Today you get an image from inside dear Grand Central Terminal as a wink to my friend Abbie Strassler, who lives in New York and has the enviable title of General Manager for the national tour of "Spring Awakening." I have a lot of catching up to do with Abbie; we were young lasses in classes in the "golden age" of life in Connecticut (the men went off to Manhattan every day; the women ran the town). Abbie and I are coming up on our "ahem" high school reunion in a few weeks, and I want to know how she made it to Broadway. To whet my appetite, she told me a funny story involving food and manners.

"Back in 1983, I was the company manager for "The King and I" starring Yul Brynner. He and his new young wife invited me out for dinner - Japanese food. Remember it was 1983 - sushi was just getting its foot in the door. I had been getting lessons on chopsticks from the kids in the show but was nowhere near proficient nor well versed in what to eat. So his wife asked me to try Uni (sea urchin), which I now have learned is an acquired taste. Just swallowing was an effort. Next on the menu was Sabu Sabu, the brothy soup where you sort of cook the meat in the broth, and it has the longest noodles I've ever seen. So when I was asked if I wanted noodles (all I could think of was, how do you eat them with chopsticks?), I said I didn't eat noodles. Imagine someone who didn't eat noodles!"

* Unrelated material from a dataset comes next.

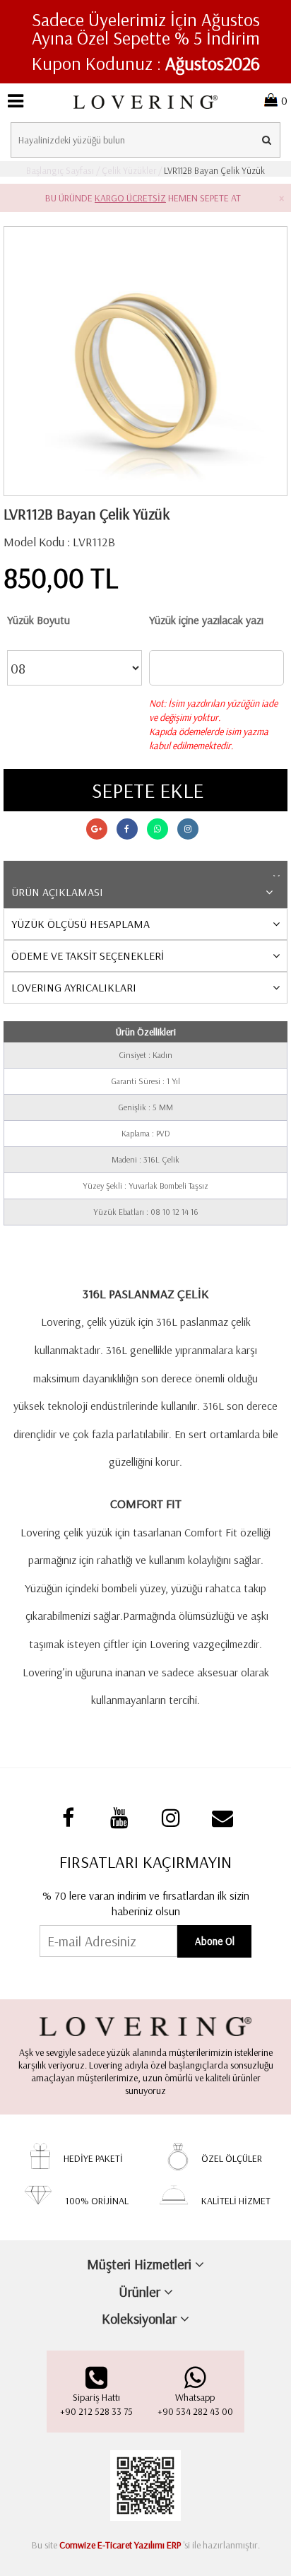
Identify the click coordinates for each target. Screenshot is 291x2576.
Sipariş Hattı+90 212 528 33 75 (96, 2404)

Yes Abbie, food does have that way of leveling us at times when we're trying to be gracious and gastronomically suave. Have you ever dropped a crab cake and the entire pile of slaw it was nesting on into your dinner napkin - while being interviewed for a high-profile job? I have. My strategy? Keep talking. Nobody saw you flip the meal into your lap.

Did I get the job? If the crab cake escaped my grasp, imagine how skillfully the opportunity brushed by.

See you at the reunion, Abbie. I'll be the one in the red pillbox hat. I will not be eating.